Daughter Camden and grandson Ben on the dock with a redfish they just caught. COLLINS DOUGHTIE

It’s amazing how a little bit of sunshine can completely change one’s attitude. After the year we have all had, the sightings of robins, a few azaleas blooming, and Bartlett Pear trees covered in glorious white flowers has me thinking that I will actually make it through this amazingly trying period.

Even with these signs all around me that spring has finally sprung, it was something totally unexpected that has me smiling ear to ear. It has been a very long time since that type of grin has shown itself and, quite honestly, my mouth is sore.

I guess it’s similar to being sore after running for the first time in months because you used muscles that had been idle for months.

So, what has this clown-like grin plastered on my kisser?

Completely out of the blue, I get a call from my daughter Camden telling me she wants to move home to Bluffton!
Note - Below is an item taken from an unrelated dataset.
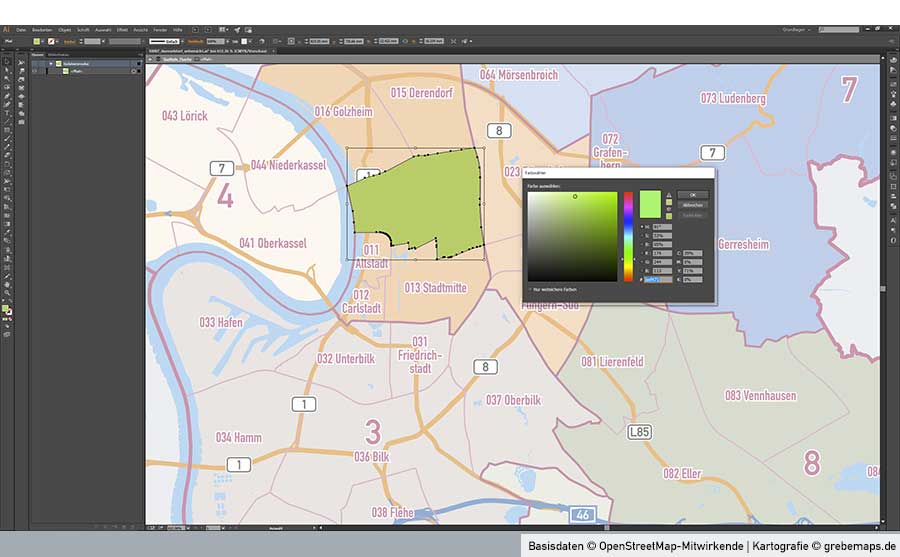Open the Fenster menu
She is a Harvard-educated orthodontist living in Charlottesville, Va., with her architect husband Andrew and my two grandchildren, Alice, a sweet 7-year-old, and Benjamin, a feisty 4-year-old.

At first I thought she was pulling my leg. But as the number of phone calls mounted, it became crystal clear she was dead serious. Because she has a highly successful orthodontics practice in Virginia, along with a recently renovated home there, I had to ask her one question and one question only – “Why?”
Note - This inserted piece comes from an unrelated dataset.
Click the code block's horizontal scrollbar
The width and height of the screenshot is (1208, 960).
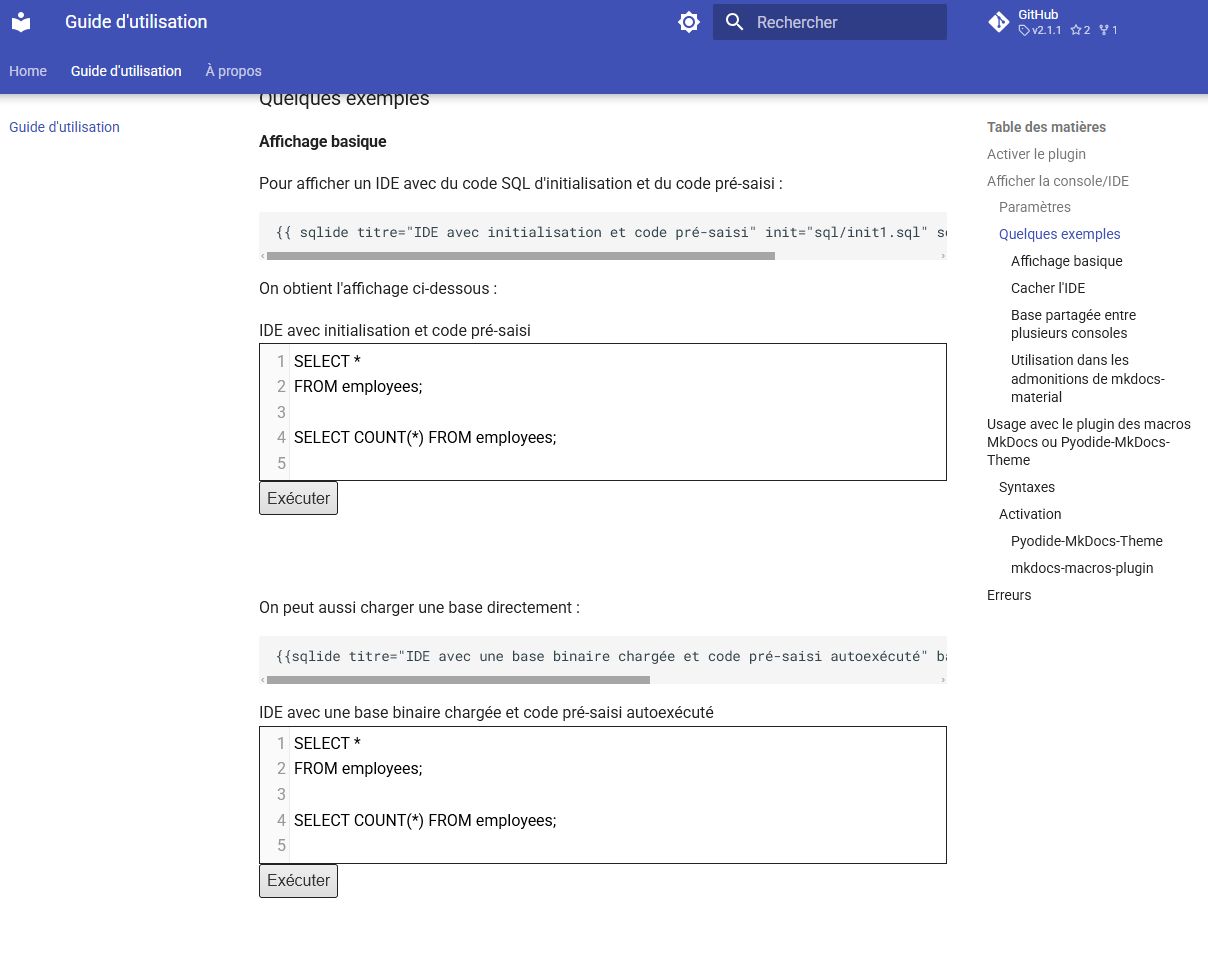(x=520, y=256)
Her answer was one that I could totally understand. She explained that had not my father, a very successful ad man on Madison Avenue in New York, not decided in his early 40s to ditch that frantic but lucrative occupation, and move his five children to a sparsely populated and remote island off the South Carolina coast, just how different would I be today.

In addition, she knew that after I graduated from Ringling School of Art in Sarasota, Fla., I received numerous job offers in places like New York and Atlanta – but I decided that wealth came in two different ways. Obviously the first is financial wealth, while the second foregoes stressful high-paying jobs for happiness and quality of life.

Like my father, I chose the second form of wealth and until my dying day, I will never regret one moment of that decision.

From experience, I know better than to try and talk Camden out of the move. If I were to question her logic, I would pay dearly for opening my fat mouth. Instead, I simply listened until this past Sunday.

That’s when the entire brood showed up for a week-long stay to look for a possible homestead. In my face-to-face discussions with her, she made it clear that quality of life was her goal.

Born after a frantic race to Savannah’s Candler Hospital because Hilton Head had yet to open a delivery ward, Camden’s early years were spent playing with ducks and turkeys I had harvested instead of dolls. Watching a 4-year-old girl playing house with a 20-pound wild turkey that I had harvested that morning might sound strange, maybe even morbid, but if you know me at all, you know I loved every minute of it.

Another vivid memory when she was around 7 years old happened when we were fishing and I caught a tarpon that was well over 100 pounds. What made this particular memory so vivid was the boat I had at that time.

It was a 14-foot aluminum jon boat held together by JB Weld glue because all the rivets had given way. That tarpon gave us a good four-mile Nantucket sleigh ride before I landed it.

Unlike nowadays when we release all tarpon, this one was pulled into the boat and very nearly sunk us. It was darn near as big as the boat, but Camden wasn’t fazed a bit by the slime-covered fish. On the way back to the dock she petted and hugged it until she was absolutely covered in the goo. Needless to say, her mom didn’t share my glee that she was such an outdoor girl when she saw our slime-covered daughter.

All of last week was spent looking at lots and houses and having a ball with my grandchildren – but it occurred to me that to seal the deal, I had to get them out on the water.

It was warm, sunny with only the slightest breeze and we caught some absolute stud sheepshead. Keeping only two for a meal while releasing several others, I do believe it was the kicker to their future plans.

How so you might ask? Because within an hour, Camden asked me how much it would cost to buy a boat. Slam dunk!